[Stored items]
■ ■ ■

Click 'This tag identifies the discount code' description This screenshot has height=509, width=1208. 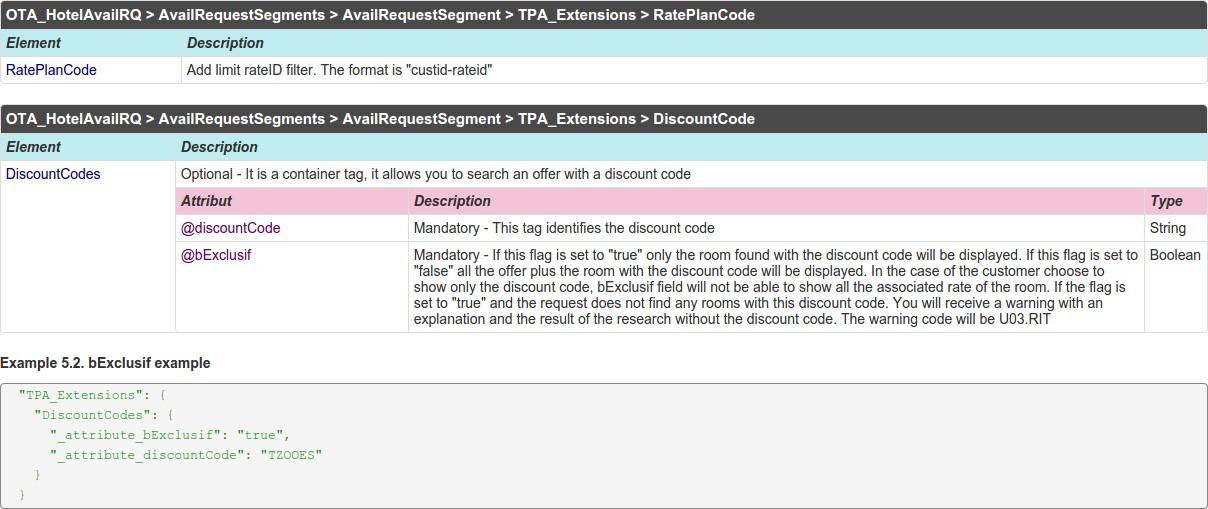click(x=564, y=228)
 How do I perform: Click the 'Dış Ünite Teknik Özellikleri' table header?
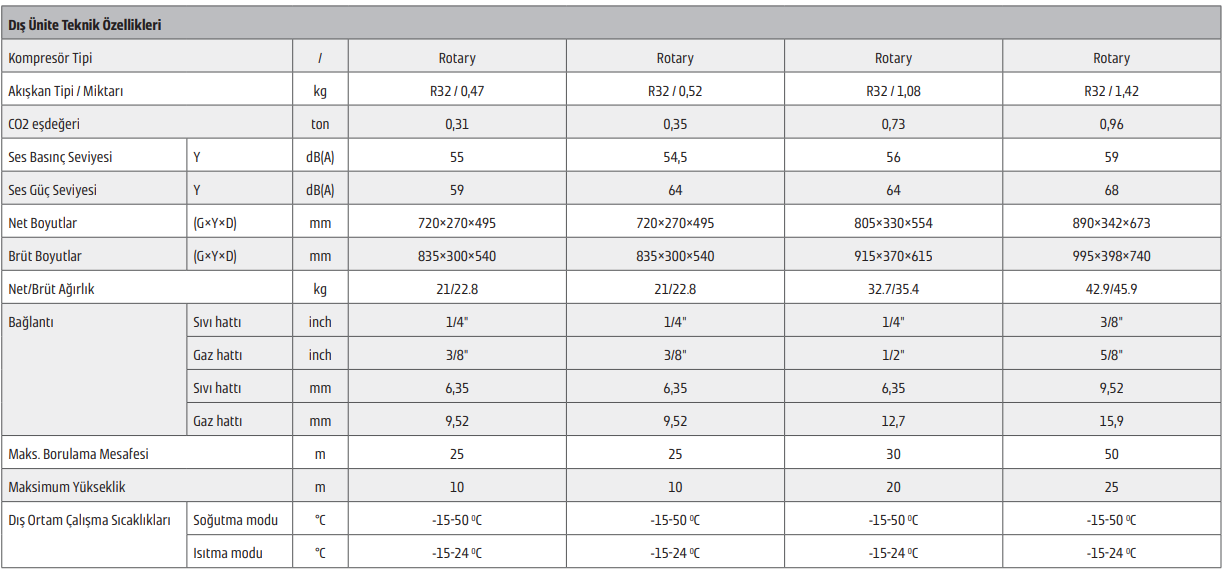(85, 25)

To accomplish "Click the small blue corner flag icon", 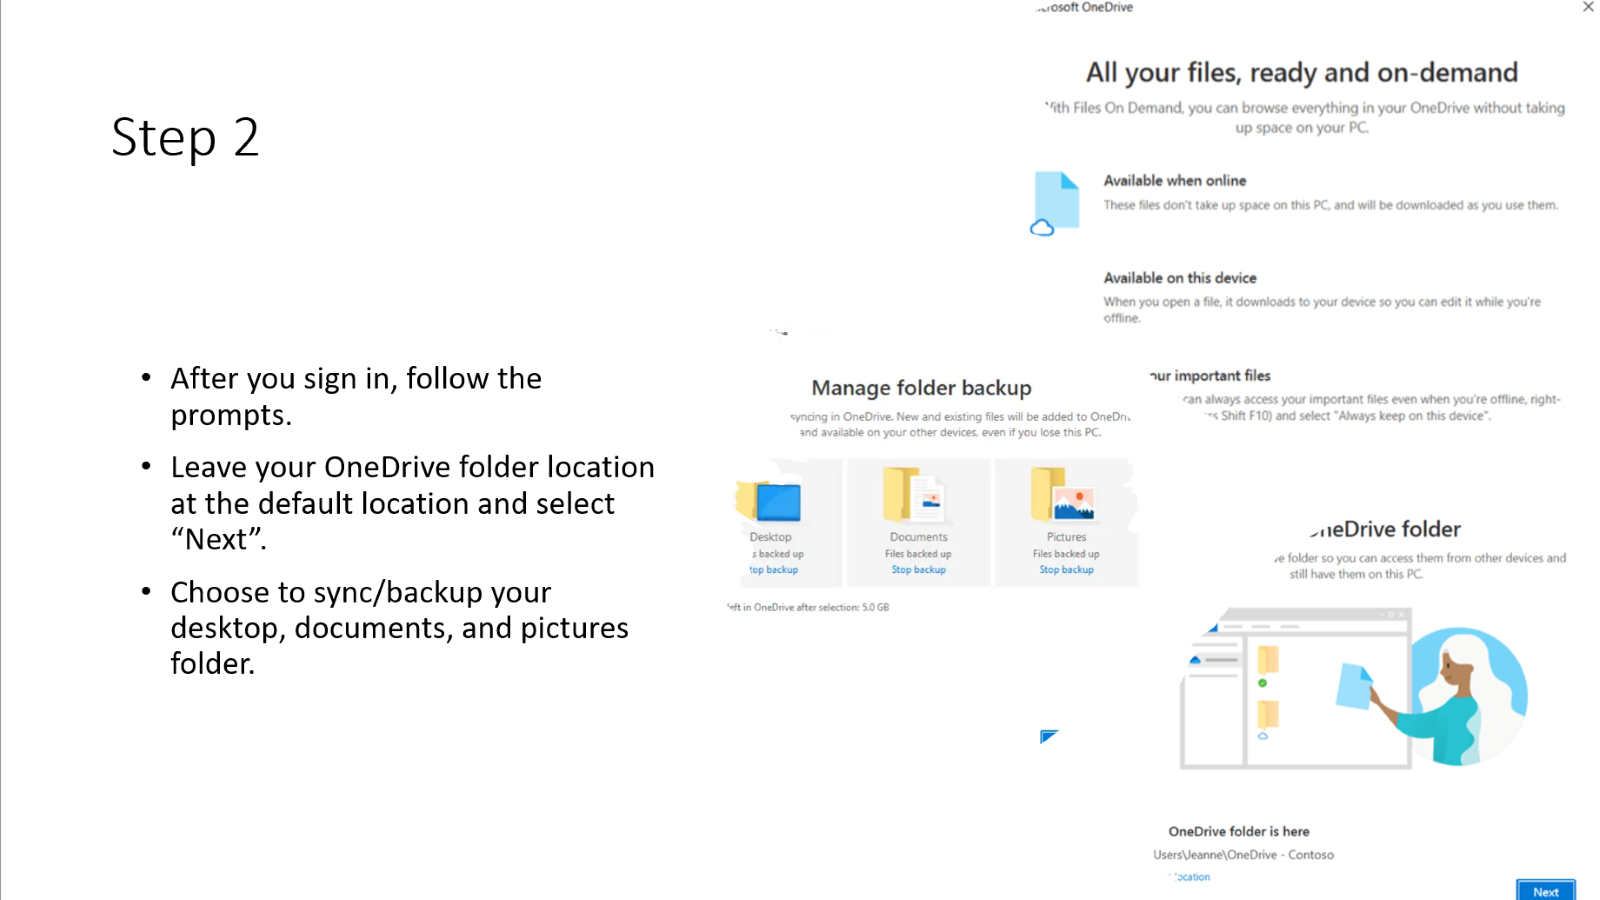I will [x=1047, y=737].
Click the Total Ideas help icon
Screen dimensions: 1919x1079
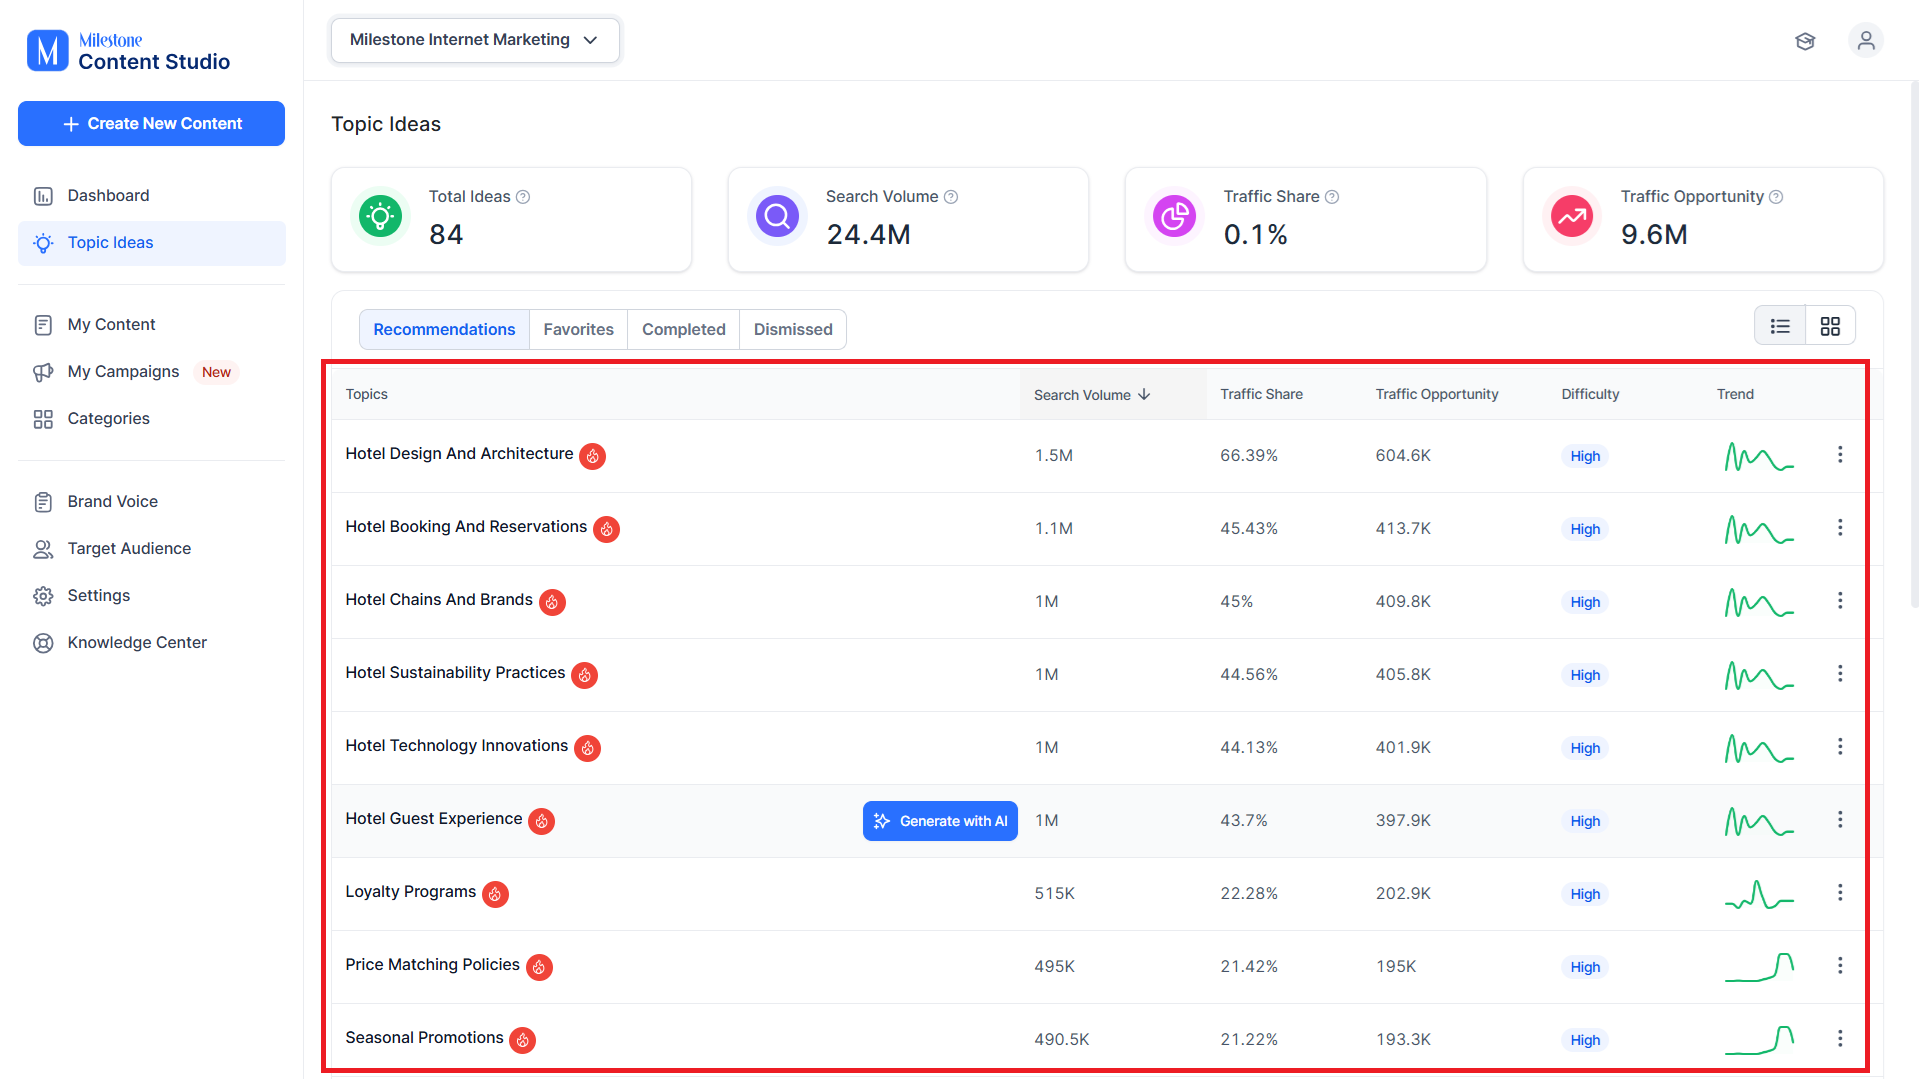coord(522,197)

■ ■ ■

• [TO DO] Lines from the one that contains "Click the Total Ideas help icon" through the last line of the data above are to be extracted exactly, with no pictures and no other lines.

• [PROBLEM SOLUTION]
Click the Total Ideas help icon
Screen dimensions: 1919x1079
coord(522,197)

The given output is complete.